SHORT EXERCISE 1 » In the PCB etching text, what temperature should the etchant solution not go above?
SHORT EXERCISE 2 » Write the next few sentences of the PCB etching text, picking up after its last sentence.

___ PAGE EXCERPT ___

PCB Making: 8. Etching

There are several kinds of etchants; I am using Ammonium persulfate solution from MG chemicals. It comes as loose powder or crystals. The content releases gasses over time, so you should punch a small hole on the lid of its plastic bottle. These are dangerous and corrosive chemicals, so use a lot of common sense when working with them. There are several variables in the process which you can try to control for the most efficient etching. The goal is to have the shortest etching time and minimal use of etchant chemicals. There is a sweet point in that compromise and you can reach it by experimentation.

Ammonium Persulfate
Ammonium Persulfate
Positive developer
Positive developer

 

 

 

 

 

 

Here are the variables:

  • Etchant solution temperature: the ideal temperature of the solution is around 120F (50C). You should not go above 130F (it starts fizzling and producing more dangerous gasses such are Sulfur Oxides, Nitrogen Oxides and Ammonia. Not pleasant.) On the other hand, don’t have it too much below 120F since it will take progressively longer time and eventually will not work.
  • Etchant capacity: the mass of powder needed to etch a given mass of copper. I have provided a handy etchant calculator below where you can calculate much do you need for a board.
  • Physical agitation during the process: this may be air bubbles or using a foam brush. This will speed up the process.

I have created a spreadsheet document that calculates (minimum) required quantity of etchant. Simply type in your specific board numbers and it will calculate the rest:

The best method I’ve found works for me is pictured here:

My PCB etching setup
My PCB etching setup

I use an aquarium air pump to agitate the etching solution which is mixed in the inner painter’s plastic tray (green). That tray is immersed (it floats) in an oil-changing tray. I fill both of them with really hot water (as close to 120F as I can) and then during the etching process I keep adding hot water into the outside larger tray as it cools, as needed. That keeps the inner tray containing etchant solution at the right temperature.

___ AVAILABLE DATA ___

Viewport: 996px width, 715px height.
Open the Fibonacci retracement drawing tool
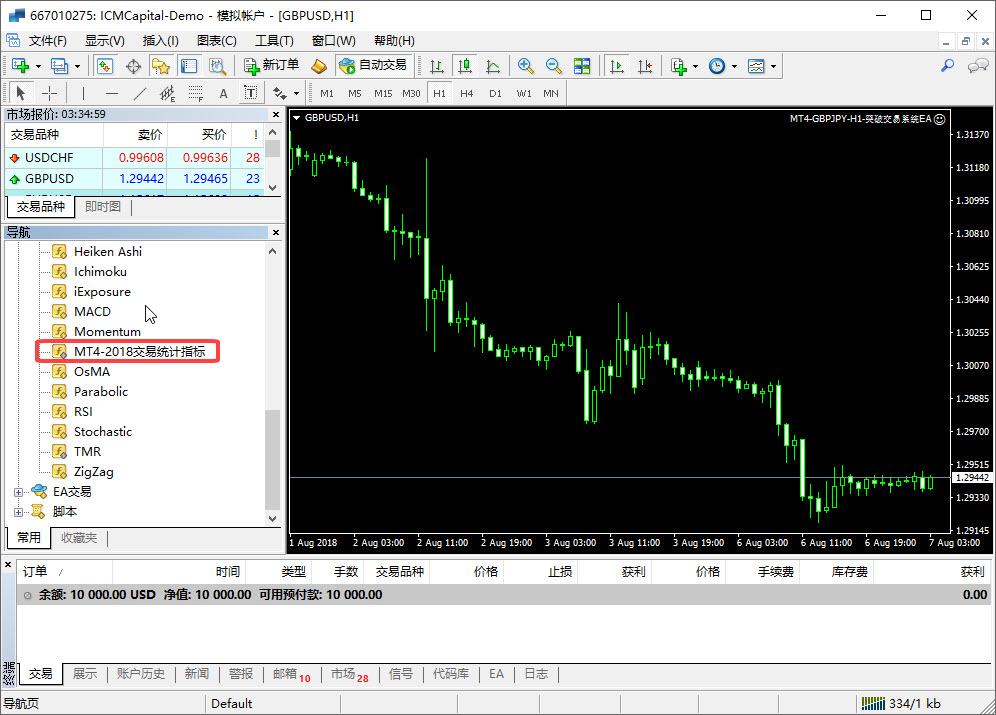[x=195, y=93]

___

EXERCISE RESULT 1 » 130F.

EXERCISE RESULT 2 »
Using heavy duty gloves, I occasionally move the board across the air bubbles and lift it up to check the progress. I also use a foam brush for additional agitation. Be gentle with the brush so you don’t knock off tiny traces, especially towards the end of the process.

Board is almost done!
Board is almost done!

An interesting thing is that you will not see much progress until the board is about 90% etched. Until then, you will probably wonder if it worked. The tendency is to add more etchant. Don’t! If you have measured everything well, keep agitating and soon you will start seeing gaps in the copper. Then, you are 95% done.

When done, wash the board in plain water.

If it takes more than 30 minutes, something is not right. Perhaps the solution got too cold, or you did not add enough etchant in the first place. You can always try again, but there will be a point when the material masking the traces will start softening and falling off at which point your board is ruined.

Finished etching
Finished etching

After etching, the board will still have its greenish photoresist on it. You can keep it on to protect the copper underneath from oxidation until you are ready to protect it by using some other means.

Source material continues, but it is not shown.